(Directions): What is the number of lines in the entries below that include the word "arrows"? Provide the number only.

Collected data
┏━━

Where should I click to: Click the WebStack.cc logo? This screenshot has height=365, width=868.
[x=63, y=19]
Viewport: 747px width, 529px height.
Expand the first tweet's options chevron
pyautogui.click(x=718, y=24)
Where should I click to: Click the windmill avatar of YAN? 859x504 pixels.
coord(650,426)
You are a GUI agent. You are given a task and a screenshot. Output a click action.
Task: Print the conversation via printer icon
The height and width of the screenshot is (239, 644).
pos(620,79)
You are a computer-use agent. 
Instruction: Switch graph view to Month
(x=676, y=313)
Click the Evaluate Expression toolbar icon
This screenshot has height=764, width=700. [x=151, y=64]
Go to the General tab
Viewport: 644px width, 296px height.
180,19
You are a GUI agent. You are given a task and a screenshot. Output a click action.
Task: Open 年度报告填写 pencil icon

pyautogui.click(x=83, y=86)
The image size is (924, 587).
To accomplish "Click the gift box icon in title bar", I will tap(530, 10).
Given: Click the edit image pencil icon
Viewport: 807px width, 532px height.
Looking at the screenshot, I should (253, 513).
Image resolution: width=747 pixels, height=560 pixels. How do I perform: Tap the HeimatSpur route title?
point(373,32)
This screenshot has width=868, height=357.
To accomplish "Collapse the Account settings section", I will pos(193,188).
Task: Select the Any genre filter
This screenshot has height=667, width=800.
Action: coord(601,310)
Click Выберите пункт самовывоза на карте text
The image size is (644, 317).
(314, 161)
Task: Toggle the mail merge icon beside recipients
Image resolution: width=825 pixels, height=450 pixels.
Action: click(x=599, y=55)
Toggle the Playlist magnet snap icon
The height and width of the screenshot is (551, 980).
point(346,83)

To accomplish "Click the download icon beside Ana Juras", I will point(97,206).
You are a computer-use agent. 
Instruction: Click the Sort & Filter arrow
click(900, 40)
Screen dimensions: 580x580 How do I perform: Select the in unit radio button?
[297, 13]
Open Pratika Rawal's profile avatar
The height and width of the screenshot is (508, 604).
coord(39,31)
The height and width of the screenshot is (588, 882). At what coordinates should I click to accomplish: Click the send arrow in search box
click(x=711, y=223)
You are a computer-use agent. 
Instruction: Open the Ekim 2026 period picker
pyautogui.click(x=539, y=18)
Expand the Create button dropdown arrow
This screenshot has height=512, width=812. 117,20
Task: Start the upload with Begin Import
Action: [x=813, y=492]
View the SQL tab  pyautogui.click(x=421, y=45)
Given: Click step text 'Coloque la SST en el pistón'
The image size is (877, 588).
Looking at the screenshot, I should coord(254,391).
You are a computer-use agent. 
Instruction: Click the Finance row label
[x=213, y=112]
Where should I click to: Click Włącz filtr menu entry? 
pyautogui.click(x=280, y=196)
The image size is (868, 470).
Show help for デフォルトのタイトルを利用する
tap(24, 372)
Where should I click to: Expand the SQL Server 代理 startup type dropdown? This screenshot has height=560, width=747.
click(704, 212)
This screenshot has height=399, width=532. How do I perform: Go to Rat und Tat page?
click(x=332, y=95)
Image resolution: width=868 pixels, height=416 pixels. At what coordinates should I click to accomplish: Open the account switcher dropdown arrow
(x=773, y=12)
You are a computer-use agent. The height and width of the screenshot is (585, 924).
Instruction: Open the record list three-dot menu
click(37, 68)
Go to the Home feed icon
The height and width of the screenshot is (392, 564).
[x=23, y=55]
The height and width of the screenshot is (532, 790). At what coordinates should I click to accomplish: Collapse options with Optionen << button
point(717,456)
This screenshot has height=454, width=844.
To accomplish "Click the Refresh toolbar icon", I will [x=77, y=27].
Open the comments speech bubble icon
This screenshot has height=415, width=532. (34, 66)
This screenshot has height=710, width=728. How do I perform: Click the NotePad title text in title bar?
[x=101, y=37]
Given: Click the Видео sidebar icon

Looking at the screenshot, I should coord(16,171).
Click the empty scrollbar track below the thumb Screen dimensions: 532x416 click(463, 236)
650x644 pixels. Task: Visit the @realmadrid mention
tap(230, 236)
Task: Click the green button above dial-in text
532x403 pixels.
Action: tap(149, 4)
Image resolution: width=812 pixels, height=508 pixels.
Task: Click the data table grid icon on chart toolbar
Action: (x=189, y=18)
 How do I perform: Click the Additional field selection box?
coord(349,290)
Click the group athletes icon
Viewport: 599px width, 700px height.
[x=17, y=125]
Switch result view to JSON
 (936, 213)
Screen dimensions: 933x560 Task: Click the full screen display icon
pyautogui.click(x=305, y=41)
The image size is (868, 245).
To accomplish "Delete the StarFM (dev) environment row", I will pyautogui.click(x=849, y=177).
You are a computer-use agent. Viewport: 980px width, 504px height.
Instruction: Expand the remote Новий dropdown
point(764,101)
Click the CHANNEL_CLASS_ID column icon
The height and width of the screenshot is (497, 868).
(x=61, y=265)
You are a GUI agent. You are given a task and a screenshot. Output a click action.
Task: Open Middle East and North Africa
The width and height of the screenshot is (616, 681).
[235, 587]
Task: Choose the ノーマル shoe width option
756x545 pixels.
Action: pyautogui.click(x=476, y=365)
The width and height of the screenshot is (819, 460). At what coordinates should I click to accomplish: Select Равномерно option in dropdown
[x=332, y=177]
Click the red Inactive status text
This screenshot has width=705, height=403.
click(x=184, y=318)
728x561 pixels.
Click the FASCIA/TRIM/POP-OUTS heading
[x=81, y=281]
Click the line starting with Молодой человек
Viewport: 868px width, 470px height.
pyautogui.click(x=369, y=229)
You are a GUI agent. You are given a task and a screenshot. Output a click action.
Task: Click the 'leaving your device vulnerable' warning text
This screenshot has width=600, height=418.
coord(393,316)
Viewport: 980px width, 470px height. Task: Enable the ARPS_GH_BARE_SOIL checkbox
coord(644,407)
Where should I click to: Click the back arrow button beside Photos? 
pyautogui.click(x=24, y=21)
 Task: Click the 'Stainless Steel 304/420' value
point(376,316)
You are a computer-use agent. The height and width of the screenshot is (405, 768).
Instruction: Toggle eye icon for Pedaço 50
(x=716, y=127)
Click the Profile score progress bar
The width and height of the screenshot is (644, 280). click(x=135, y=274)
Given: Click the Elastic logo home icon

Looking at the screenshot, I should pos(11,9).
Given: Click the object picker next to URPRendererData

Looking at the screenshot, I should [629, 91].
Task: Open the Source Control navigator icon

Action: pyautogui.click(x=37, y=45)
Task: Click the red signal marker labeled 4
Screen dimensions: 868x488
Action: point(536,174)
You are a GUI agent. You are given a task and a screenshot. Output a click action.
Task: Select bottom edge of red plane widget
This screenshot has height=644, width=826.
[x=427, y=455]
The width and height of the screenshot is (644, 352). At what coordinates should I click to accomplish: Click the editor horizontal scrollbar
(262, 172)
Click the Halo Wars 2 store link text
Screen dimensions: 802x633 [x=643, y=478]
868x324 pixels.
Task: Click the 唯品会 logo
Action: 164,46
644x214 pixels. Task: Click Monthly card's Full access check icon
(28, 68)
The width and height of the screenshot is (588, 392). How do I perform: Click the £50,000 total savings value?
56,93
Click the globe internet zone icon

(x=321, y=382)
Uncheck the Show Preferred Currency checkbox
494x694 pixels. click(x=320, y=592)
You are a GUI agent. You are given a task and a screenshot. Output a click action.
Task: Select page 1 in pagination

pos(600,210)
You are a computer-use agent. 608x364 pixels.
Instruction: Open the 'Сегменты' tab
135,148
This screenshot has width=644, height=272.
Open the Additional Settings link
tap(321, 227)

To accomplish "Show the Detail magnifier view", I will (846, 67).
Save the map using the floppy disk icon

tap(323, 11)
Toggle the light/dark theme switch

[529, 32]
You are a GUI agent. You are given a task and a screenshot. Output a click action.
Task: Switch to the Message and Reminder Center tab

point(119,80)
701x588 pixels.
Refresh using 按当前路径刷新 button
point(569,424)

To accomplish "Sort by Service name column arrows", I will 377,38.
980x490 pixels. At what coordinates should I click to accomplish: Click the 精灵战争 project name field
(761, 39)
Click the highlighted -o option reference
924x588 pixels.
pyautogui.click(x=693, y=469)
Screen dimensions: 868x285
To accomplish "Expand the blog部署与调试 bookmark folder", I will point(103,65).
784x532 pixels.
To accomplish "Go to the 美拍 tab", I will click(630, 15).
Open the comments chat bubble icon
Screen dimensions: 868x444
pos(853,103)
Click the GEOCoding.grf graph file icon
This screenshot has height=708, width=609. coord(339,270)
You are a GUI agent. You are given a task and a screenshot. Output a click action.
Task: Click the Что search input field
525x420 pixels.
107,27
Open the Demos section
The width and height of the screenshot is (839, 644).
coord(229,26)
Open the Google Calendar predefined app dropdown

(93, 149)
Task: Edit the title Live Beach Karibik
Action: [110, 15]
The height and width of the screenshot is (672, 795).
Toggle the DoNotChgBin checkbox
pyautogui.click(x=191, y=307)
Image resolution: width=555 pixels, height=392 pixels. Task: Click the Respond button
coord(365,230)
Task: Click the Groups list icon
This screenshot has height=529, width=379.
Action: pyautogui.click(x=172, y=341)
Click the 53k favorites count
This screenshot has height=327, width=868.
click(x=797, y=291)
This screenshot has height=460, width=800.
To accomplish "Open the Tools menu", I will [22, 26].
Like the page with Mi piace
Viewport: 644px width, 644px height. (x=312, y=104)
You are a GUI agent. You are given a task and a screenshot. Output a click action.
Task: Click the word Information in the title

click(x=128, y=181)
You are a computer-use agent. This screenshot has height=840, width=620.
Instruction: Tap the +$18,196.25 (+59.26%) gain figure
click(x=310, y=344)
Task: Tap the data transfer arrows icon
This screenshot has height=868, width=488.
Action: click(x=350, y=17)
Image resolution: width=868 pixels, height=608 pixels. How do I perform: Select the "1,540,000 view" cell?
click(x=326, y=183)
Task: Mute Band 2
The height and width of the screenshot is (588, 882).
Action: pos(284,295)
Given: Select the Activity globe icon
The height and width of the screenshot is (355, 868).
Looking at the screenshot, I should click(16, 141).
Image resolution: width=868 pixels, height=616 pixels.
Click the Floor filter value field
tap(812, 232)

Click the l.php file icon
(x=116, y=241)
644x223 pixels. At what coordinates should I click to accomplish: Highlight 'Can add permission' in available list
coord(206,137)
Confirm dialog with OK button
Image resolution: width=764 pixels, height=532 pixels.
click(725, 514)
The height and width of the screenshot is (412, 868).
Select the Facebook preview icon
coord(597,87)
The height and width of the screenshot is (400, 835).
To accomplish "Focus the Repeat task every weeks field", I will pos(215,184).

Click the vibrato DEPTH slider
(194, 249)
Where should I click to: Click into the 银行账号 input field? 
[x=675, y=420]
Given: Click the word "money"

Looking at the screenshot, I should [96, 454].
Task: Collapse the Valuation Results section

┗━━

(Exercise output): 2